Now the energy companies have come to deliver these rural communities from their decline with promises of high paying jobs and attractive royalty payments for land owners.  Worker shanty towns (mobile home parks) reminiscent of past boom times have popped up.  Schools are over-crowded, streets are falling apart, law enforcement is spread too thin.  Rapes, assaults, thefts, and murders have multiplied (increased by 32%).  Men (and a very few women) are commuting from hundreds of miles away, sometimes even from other states, sending their money back home to their family.  The communities got their high paying jobs, but they lost their sense of community and safety. 
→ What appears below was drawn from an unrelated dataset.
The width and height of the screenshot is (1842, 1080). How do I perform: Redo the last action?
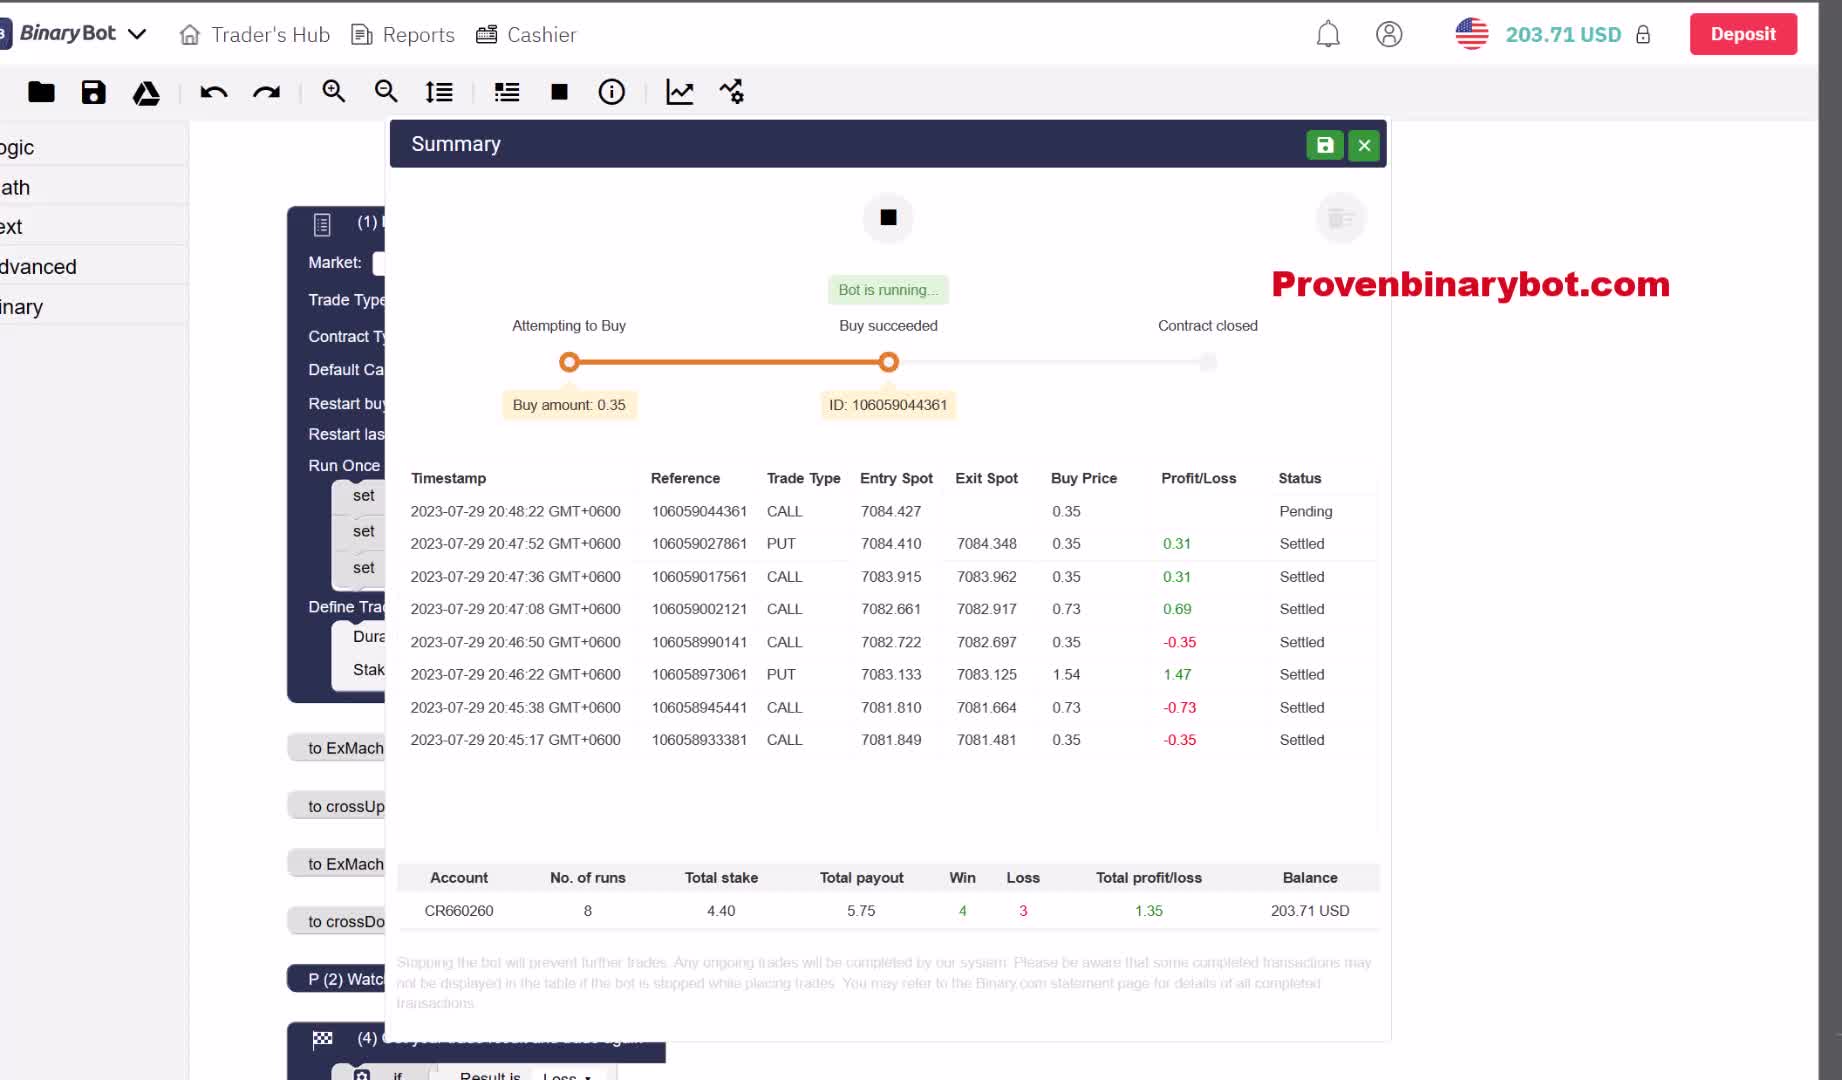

Meanwhile in Western Montana, environmentalists and liberals are highly critical of the energy (fossil fuel) economy.  There are protests and demonstrations to end the massive numbers of coal trains, and to educate citizens about the dire environmental effects of fracking and burning coal (even if the coal is burned in China).  Many of the protesters are employed in the public sector, education, knowledge workers, or have retirement incomes.  They don’t understand the trials and tribulations of the unemployed, or the long term economic challenges facing rural communities.  It is hard to convince people in Eastern Montana that we need to end our reliance on fossil fuels when jobs in the energy sector are the only jobs they can find that will allow them to feed their children and pay their rent. 

The Montana Legislature reconvenes this week in Helena.  They only gather every other year for approximately 90 days.  I am constantly frustrated with the divisiveness of Montana’s politics.  I have worked with small business owners.  I have started and owned businesses, and borrowed money to make payroll for employees.  I have also felt the shame and marginalization of unemployment.  I know what it is like to watch the community that you grew up in, that you love, wither away with little or no hope for the future.  I understand the dilemma of knowing in my soul what is right and what is wrong, but feeling compelled to continue working in a place that does not align with my morals because I have to pay my mortgage and put food on the table. 

In my heart I know that we (liberals and conservatives) are more alike than we are different.  We care about our families, and our communities.  We are trying to make ends meet.  Some of us blame the government, others blame the poor, and some blame capitalism and corporations.  We all participate in the systems that are not working.  We are all responsible for working together to create new possibilities for a brighter future.  We have to learn how to disagree with respect and to treat people with dignity, regardless of their position in our social hierachy. 

I feel a sense of urgency to express myself as a leader through writing and public speaking.  I also fear the consequences of writing about injustice in the face of power.  And there are two competing voices in my head:  I am NOT a writer, and I should be a writer.  What if I write and no one wants to read what I have written?  Is that senseless, useless?  Should I be doing more productive things, like being a ‘real’ leader with positional authority? Should I be more concerned about my own retirement, how I am going to make ends meet?  Do I want a job, and a salary with benefits?  Or am I ready to take a risk again, and do something creative?  Can I create my own employment, and by doing so become a role model for others?